**GIVEN PROBLEM 1**.
According to the passage on local link misspecification, what kind of function is G(t)?
**GIVEN PROBLEM 2**.
Continue the passage on the effects of local link misspecification, starting after its last sentence.

**SOURCE DOCUMENT**.

2 Effects of local link misspecification

2.1 Models and data

Suppose that one has a random sample consisting of n realizations of the response-covariate pair, (YX), and the mean of the binary response Y given X is \(E(Y_i|X_i)=G(\beta _0+\beta _1 X_i)\), for \(i=1, \ldots , n\), where the regression coefficients \(\varvec{\beta }=(\beta _{0}, \beta _{1})^{{ \mathrm {\scriptscriptstyle T} }}\) are of central interest, and G(t) is a non-decreasing differentiable link function. Denote by H(t) the link one assumes for the mean model \(E(Y_i|X_i)\) that differs from G(t). For notational simplicity, we assume a scalar covariate in this section. Generalization to multivariate regression models will be addressed in the next two sections.

Denoted by \({\tilde{\varvec{\beta }}}=({\tilde{\beta }}_0, {\tilde{\beta }}_1)^{ \mathrm {\scriptscriptstyle T} }\) the naive MLE for \(\varvec{\beta }\) resulting from the misspecified model. To obtain an estimator less biased than \({\tilde{\varvec{\beta }}}\), we propose two strategies making use of a reclassified response \(Y^*\) generated according to

$$\begin{aligned} P(Y^*=Y|Y, X)=\pi . \end{aligned}$$
(1)

**DATA SEGMENT**.
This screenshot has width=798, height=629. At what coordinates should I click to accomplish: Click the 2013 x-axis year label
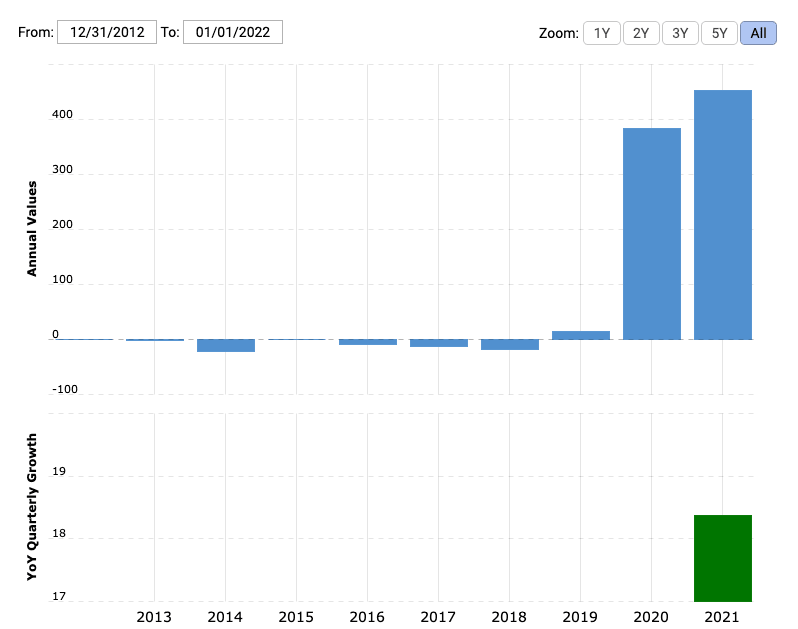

**EXPECTED OUTPUT 1**.
A non-decreasing differentiable link function.

**EXPECTED OUTPUT 2**.
In principle, one may let \(\pi \) depend on (YX). For simplicity, a constant \(\pi \) is used in the sequel. Combining (1) and the assumed GLM, one has the assumed model for \(Y^{*}\) given X specified by \(E(Y^*_i|X_i) = (2\pi -1)H(\beta _0+\beta _1 X_i)+1-\pi \), for \(i=1, \ldots , n\). It has been shown that \(\pi \) and \(\varvec{\beta }\) are identifiable using the reclassified data \(\{(Y^*_i, X_i)\}_{i=1}^n\) when \(\pi \ne 0.5\) (Carroll et al. 2006, Section 15.3). Denote by \({\hat{\pi }}\) and \({\hat{\varvec{\beta }}}(\pi )\) the resulting MLEs for \(\pi \) and \(\varvec{\beta }\) based on the assumed model, respectively.

Since \(\pi \) is a known constant in the user-designed reclassification model, one can literally see the finite sample bias in \({\hat{\pi }}\). Moreover, \({\hat{\pi }}\) and \({\hat{\varvec{\beta }}}(\pi )\) are entwined in the sense that the bias in one estimator correlates with the bias in the other estimator. This connection is the gateway to an estimator for \(\varvec{\beta }\) that is less biased than \({\tilde{\varvec{\beta }}}\). We develop the first bias reduction strategy by exploiting this connection explicitly. Our second proposed strategy makes use of this connection implicitly. In particular, the first strategy is developed based on the following bias analysis of \({\hat{\varvec{\beta }}}(\pi )\) under mild link misspecification.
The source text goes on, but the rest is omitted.